Over the past month there have been more than 160 Wikipedia Edit-A-Thon events, where participants (mostly, but not exclusively, women) gather together to create and update entries on female artists. 

The events, started three years ago by the Art + Feminism collective in New York, have now reached a global scale, thanks in part to support from the Wikimedia Foundation, the nonprofit that supports Wikipedia and its sister projects.

"We do concrete work - adding citations to pages, expanding coverage of women in the arts - but, we also understand these events as platforms for consciousness raising and hopefully strategies for change emerge from that," Sian Evans a spokesperson from Art + Feminism told The Huffington Post UK.

"Just by the act of gathering together, we are creating communities of people interested in ameliorating the gender gap on Wikipedia, in the art world, in technology, and so on."

A spokesperson for the Wikimedia Foundation said that lack of diversity of voices, and the subsequent effect on content, is something it takes "very seriously".

"Over the years, the Foundation has supported and introduced several initiatives to address gender diversity.
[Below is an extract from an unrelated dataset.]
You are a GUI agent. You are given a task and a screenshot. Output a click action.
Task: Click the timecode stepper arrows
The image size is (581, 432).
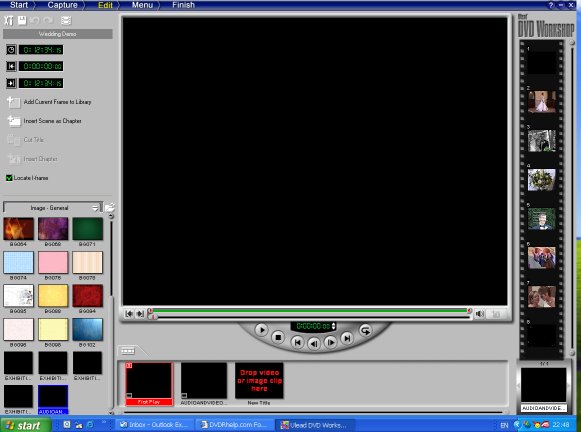pyautogui.click(x=333, y=326)
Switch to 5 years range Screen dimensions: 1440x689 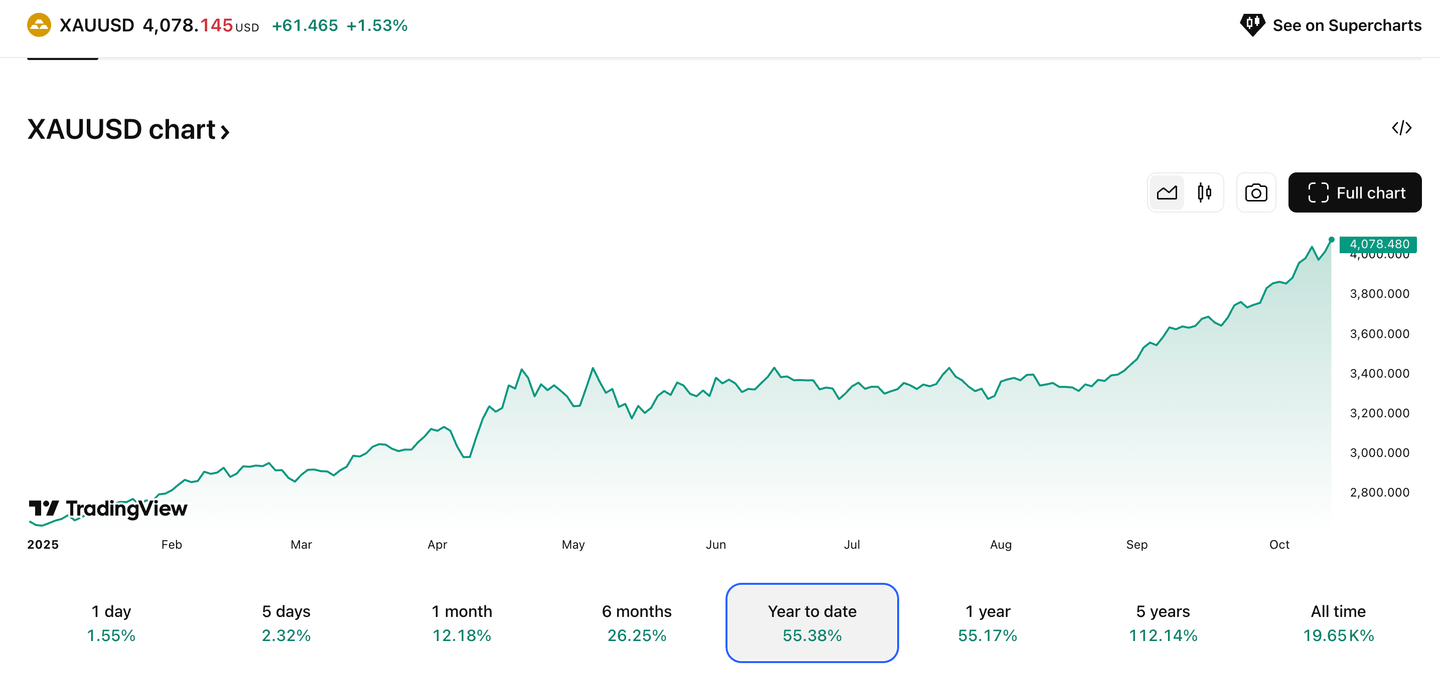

We recently ran the Inspire Campaign, which encouraged and funded community projects to improve gender diversity on the Wikimedia sites. More than 250 ideas were submitted, almost three times the initial target. The campaign culminated in 16 grant-funded projects, most led by women who were new grantees for the Wikimedia Foundation." 

Wikimedia staff frequently attend Edit-A-Thons in a volunteer capacity to edit the site themselves, provide support or simply to meet with other Wikipedians. Each Edit-A-Thon group has access to comprehensive Wikipedia style guidelines, to make sure that entries are consistent in style.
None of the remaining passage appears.